Les cartes d’électeurs ne pourront pas être distribuées à temps
Mamadou Diamoutani a d’abord expliqué que la distribution des cartes Nina (pour Numéro d’identification nationale), à la fois cartes d’identification et d’électeur, "a pris beaucoup de retard". "Or, c’est le seul document qui permet à l’électeur de voter." Imprimées en France par la société Morpho Safran, ces cartes biométriques – une première au Mali – sont seulement arrivées il y a quelques jours à Bamako. Selon le président de la Céni : "Il va être extrêmement difficile de remettre les cartes aux électeurs maliens en moins d’un mois, surtout quand on sait qu’il y a plus de 6,8 millions de cartes, qu’il y a beaucoup de populations déplacées."
Près de 500 000 personnes ont en effet fui leurs villes et villages suite à l'offensive djihadiste au Nord-Mali au printemps 2012. Certaines se sont réfugiées à l'étranger et bon nombre d’entre elles ne sont pas encore rentrées. Ces réfugiés, dont le nombre exact et la localisation restent inconnues, avaient jusqu’au jeudi 27 juin pour se signaler auprès des autorités locales du lieu où ils se trouvent.
La situation à Kidal pose également question
Deuxième difficulté, l’armée et la Céni ne sont toujours pas présentes à Ouagadougou en dépit de l’accord conclu le 18 juin entre le gouvernement et les rebelles touaregs qui occupent la ville du nord. Cet accord a certes ouvert la voie à la présidentielle et permis d’accélérer les opérations préparatoires du scrutin mais l’administration malienne doit progressivement revenir à Kidal et les combattants touaregs doivent rester cantonnés dans la ville.

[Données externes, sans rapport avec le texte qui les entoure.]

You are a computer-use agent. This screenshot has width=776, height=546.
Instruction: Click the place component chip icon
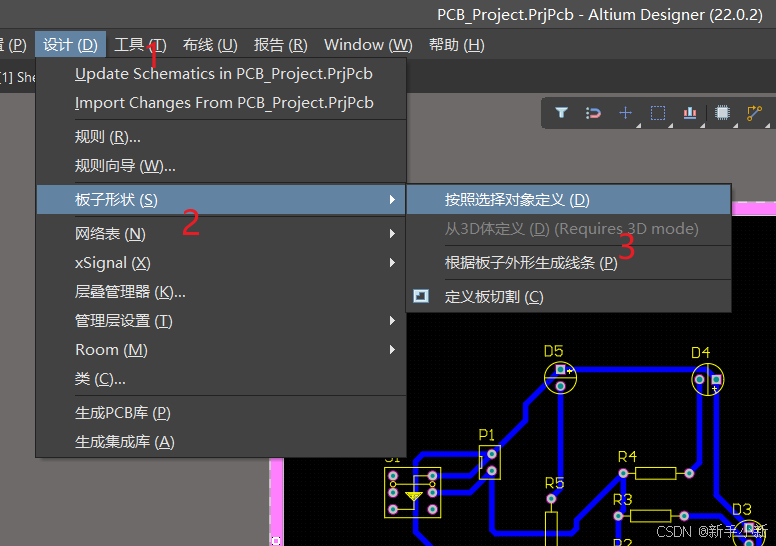[x=722, y=113]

Selon Mamadou Diamountani, cette situation "rend extrême difficile, voire impossible" la tenue du premier tour de la présidentielle à la date prévue. Un premier contingent – des Béninois – de la Minusma, force des Nations unies au Mali, vient tout juste d’arriver à Kidal. Les casques bleus de l’ONU débutent donc leur déploiement au Mali. Le 1er juillet, ils doivent prendre le relais de la France et des Forces africaines sur place depuis six mois.
Une histoire d'échéance
À quelques heures du délai fixé pour déposer les candidatures -vendredi 28 juin à minuit-, une vingtaine de candidats se sont déjà déclarés parmi lesquels trois anciens Premier ministres (Ibrahim Boubacar Keïta, Modibo Sidibé et Cheick Modibo Diarra) ou encore Soumaïla Cissé, ex-ministre à plusieurs reprises. La Cour électorale aura jusqu’au 6 juillet, veille du démarrage de la campagne, pour valider ou non ces candidatures. D’ici là, l’état d’urgence instauré au début de l’intervention militaire doit également être levé. Un éventuel second tour pourrait se tenir le 11 août, si le calendrier est respecté.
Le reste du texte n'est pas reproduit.